Safer, more economical approach
The new Halliburton Quick-Trip valve was created to meet the need of an apparatus that could safely and conveniently facilitate underbalanced operations. The valve uses a collected latch sleeve assembly that is displaceable in the valve and controls the opening and closing of the valve's closure assembly.
When a tool, such as a drill bit, is conveyed into the valve, a shifting sleeve secured on the tool with shear pins engages the latch sleeve assembly. Further displacement of the tool causes the shifting sleeve to be displaced, opening the valve. Once the valve opens, the shifting sleeve is released from the tool and left within the valve to protect the sealing surfaces. On the trip out, the bottomhole assembly (BHA) retrieves this sleeve and the valve closes.
Further displacement of the tool causes the shifting sleeve to be displaced. This, in turn, opens the valve.
This series of actions allows the valve to safely isolate a formation intersected by a wellbore from the remainder of the wellbore while the tubular string is being tripped in or out. It also allows the valve to be installed near the formation without compromising its operability or reliability.
In designing this valve, the theme was to maximize its usefulness. Accord-ingly, casing clearances and hole sizes used in traditional well design were considered.
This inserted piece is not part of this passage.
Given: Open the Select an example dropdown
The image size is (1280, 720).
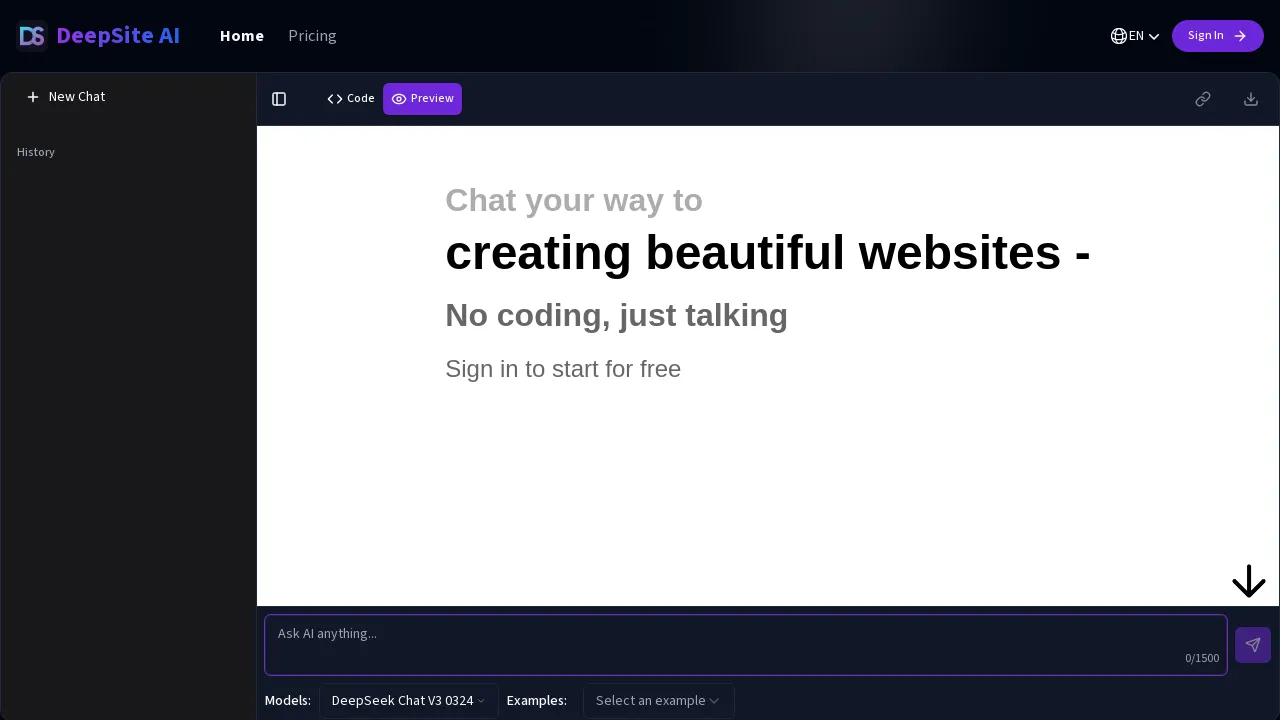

A valve that requires changing hole or casing sizes can significantly increase the well's overall cost and ultimately will adversely affect the net present value of the field.
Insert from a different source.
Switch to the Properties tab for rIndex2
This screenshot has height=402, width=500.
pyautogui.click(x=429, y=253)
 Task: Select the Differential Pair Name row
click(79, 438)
The design allows operators to either cement the valve in the hole as a permanent part of the casing string or to place the valve in a temporary workstring, use it in one well, then pull it out of the hole, redress the tool, and reuse the valve on another well. This significantly reduces the capital cost of the tool, allowing that tool to be amortized over a project rather than per well. In such cases, however, the workstring may be susceptible to backing off during the drilling process, and this risk should be weighed against potential cost savings.
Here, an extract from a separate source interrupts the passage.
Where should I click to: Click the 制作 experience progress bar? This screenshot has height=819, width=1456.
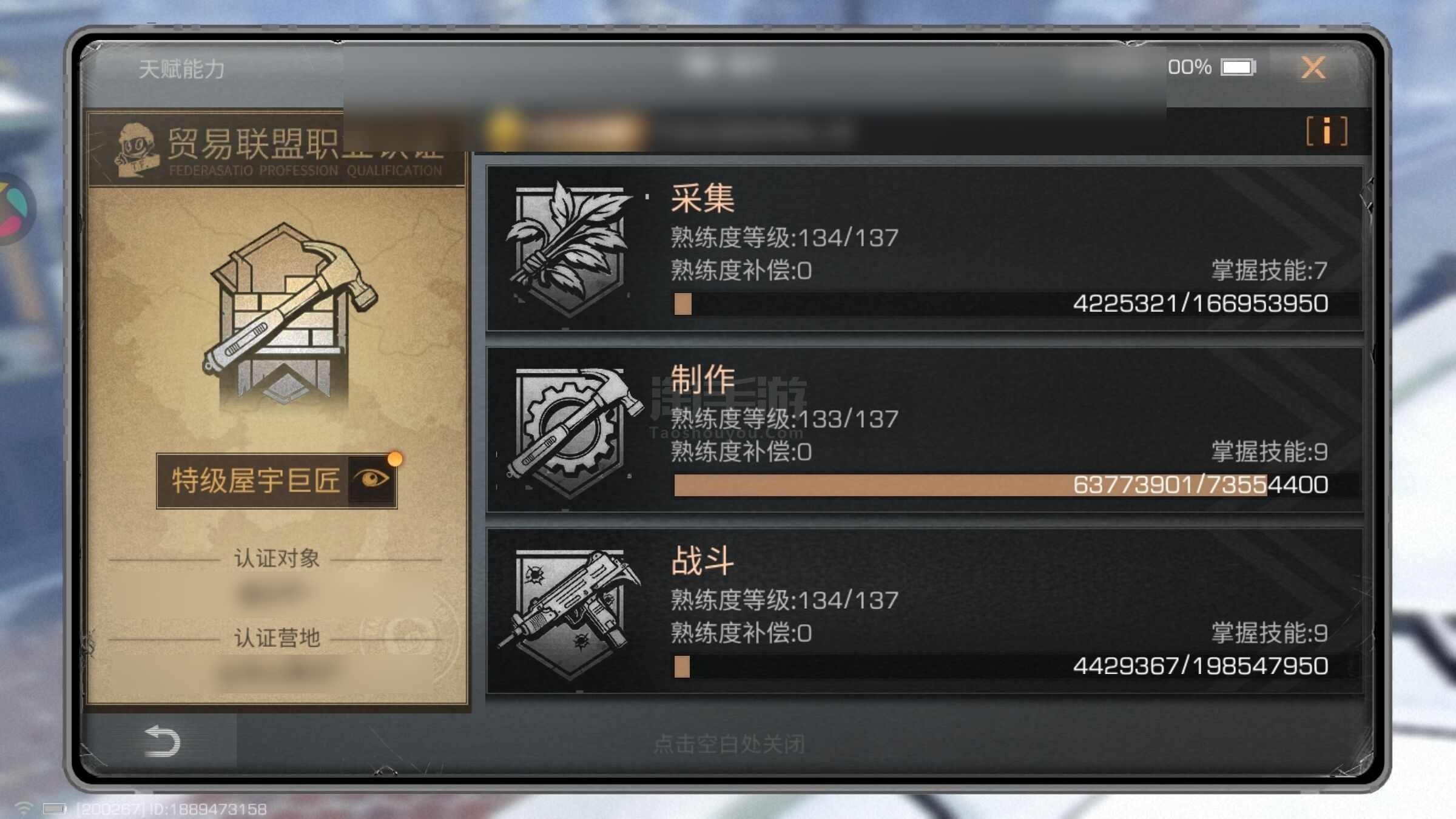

Well design considerations
Once the valve opens, the shifting sleeve is released from the tool and left within the valve to protect the sealing surfaces. On the trip out, the BHA retrieves this sleeve and the valve closes.
Placement of the valve should be determined during the planning phase of the well. The process involves examining and prioritizing a variety of situations and conflicting parameters, then planning for the worst-case scenario. Buckling and casing wear are particularly important concerns, and the use of several reliable computer programs can accurately analyze both. To avoid such risks, the valve is placed in a section of casing where it will be subjected to the least interference by the drillstring.
Lab and field tests
Early laboratory and field-testing began in 1997 and were conducted to qualify the initial design. Lab tests consisted of manually opening and closing the valve and circulating 16-ppg cement and 14-ppg drilling fluid. A cementing wiper plug was also run through the valve to ensure that it would pass through the valve without problems. At this point, minor modifications were made in the flapper pivot area to allow flapper and sleeve retraction while high-solids fluids were present. After lab and flow tests were completed, three separate field tests were run in actual wells.
The Quick-Trip valve is a more cost-effective option and provides superior performance over either a push-pull machine or a rig-assisted HWO unit.
Additional tests were performed in mid-2001 on the 7 5/8-in. and 9 5/8-in. valves and allowed verification of the improvements made to the valve's design. The valves were assembled and manually actuated in the lab and pressure-tested to certify a desired working pressure of 3,000 psi.
Final tests were performed in a test well where the valves were actuated several dozen times and subsequently pressure-tested to verify that they could still hold working pressure. Further design improvements resulted from these tests. Specifically, shifting sleeve shear screw material and design were changed to allow greater life and to prevent downhole junk from being potentially created after each actuation.
As a result of this testing and design improvements, the valve available is certified to a working pressure of 3,000 psi and can repeatedly and reliably actuate downhole.
The valve is a more cost-effective option and provides superior performance over either a push-pull machine or a rig-assisted hydraulic workover (HWO) unit. In permanent installations, it offers an additional cost benefit because it can be used for the life of the well. This allows future well interventions to benefit from the safety and efficiency of the valve while keeping the well underbalanced at all times. A push-pull machine or HWO would need to be used separately each time an intervention is carried out. Comparisons have proven a way to reduce operating costs, improve efficiency, and enhance safety in underbalanced drilling and completion projects.